Text section ▸

──────────────────────────────

Across-the-board spending cuts born out of sequestration could have an impact on the public health of Queens and the state at large, according to officials.
The $85 billion in cuts to federal spending took effect last week and are the result of an agreement to resolve the debt ceiling crisis in August 2011. Now as the cuts come to fruition, officials are bracing for the worst.
According to U.S. Rep. Carolyn Maloney (D-Astoria), New York will lose more than $1 million to help upgrade its ability to respond to public health threats, including infectious diseases and natural disasters. The congresswoman said the state will lose more than $5 million in grants to help prevent and treat substance abuse, while the state Department of Public Health will lose more than $2 million.
A spokesman for Maloney said one of the services that could see its budget slashed is the Woman, Infants and Children food program, a low-income nutrition program that offers food vouchers and health care resources to underprivileged new mothers and young children.

──────────────────────────────

Exercise set ▸
1) Answer these questions from the sequestration article:
(a) What total amount in federal spending cuts took effect?
(b) How much will New York lose in grants to prevent and treat substance abuse?
(c) Which food program could see its budget slashed?
2) Output the passage of the sequestration article that starts at the words "The $85 billion" and ends after the words "for the worst.".
The items are not needed for this work.

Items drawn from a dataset
──────────────────────────────

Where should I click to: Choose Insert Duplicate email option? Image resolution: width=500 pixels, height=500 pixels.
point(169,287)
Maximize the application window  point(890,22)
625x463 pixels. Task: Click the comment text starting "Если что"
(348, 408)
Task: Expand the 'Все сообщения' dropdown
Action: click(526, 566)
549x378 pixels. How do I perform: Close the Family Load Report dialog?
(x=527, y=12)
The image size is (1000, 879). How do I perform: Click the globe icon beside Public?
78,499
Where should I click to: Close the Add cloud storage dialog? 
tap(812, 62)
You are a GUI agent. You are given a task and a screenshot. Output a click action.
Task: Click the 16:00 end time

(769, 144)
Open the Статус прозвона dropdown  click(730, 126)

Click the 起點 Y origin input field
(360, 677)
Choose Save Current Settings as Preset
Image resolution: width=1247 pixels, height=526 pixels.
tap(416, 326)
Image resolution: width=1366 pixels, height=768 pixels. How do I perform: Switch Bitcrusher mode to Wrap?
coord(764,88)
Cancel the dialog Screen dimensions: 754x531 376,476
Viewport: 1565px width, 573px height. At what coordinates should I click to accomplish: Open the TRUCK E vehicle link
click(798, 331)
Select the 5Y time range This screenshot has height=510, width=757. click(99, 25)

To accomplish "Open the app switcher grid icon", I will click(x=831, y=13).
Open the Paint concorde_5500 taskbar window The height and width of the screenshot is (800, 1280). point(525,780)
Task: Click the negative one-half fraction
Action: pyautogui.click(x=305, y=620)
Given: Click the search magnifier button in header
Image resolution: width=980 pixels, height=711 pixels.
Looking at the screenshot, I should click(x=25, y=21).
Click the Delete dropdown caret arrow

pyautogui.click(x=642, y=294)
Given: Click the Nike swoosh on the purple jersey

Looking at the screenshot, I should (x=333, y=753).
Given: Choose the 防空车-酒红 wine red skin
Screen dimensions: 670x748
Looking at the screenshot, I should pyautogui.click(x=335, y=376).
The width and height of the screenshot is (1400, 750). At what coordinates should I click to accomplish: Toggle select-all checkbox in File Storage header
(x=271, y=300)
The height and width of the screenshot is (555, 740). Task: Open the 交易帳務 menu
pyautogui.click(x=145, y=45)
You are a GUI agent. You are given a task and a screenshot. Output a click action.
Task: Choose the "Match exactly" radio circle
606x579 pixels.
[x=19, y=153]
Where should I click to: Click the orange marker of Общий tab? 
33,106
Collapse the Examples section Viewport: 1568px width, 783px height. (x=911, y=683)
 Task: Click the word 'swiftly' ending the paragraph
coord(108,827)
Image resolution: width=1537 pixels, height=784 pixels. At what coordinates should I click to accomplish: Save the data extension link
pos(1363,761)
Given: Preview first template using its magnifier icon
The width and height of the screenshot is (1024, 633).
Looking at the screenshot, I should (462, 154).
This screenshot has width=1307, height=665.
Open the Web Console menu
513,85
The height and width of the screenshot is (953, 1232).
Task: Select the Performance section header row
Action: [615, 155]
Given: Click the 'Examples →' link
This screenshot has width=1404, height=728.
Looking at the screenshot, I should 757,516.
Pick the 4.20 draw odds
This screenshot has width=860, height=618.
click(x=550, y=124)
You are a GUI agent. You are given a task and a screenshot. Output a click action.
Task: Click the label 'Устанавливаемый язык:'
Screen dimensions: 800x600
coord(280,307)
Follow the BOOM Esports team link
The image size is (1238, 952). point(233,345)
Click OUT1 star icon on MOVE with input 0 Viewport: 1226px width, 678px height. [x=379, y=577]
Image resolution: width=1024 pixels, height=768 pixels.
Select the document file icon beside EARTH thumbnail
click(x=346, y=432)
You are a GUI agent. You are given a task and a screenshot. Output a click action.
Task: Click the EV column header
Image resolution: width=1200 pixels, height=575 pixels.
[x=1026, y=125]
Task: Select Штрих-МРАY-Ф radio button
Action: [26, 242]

──────────────────────────────

Responses in order ▸
1)
(a) $85 billion
(b) More than $5 million
(c) The Woman, Infants and Children food program

2)
The $85 billion in cuts to federal spending took effect last week and are the result of an agreement to resolve the debt ceiling crisis in August 2011. Now as the cuts come to fruition, officials are bracing for the worst.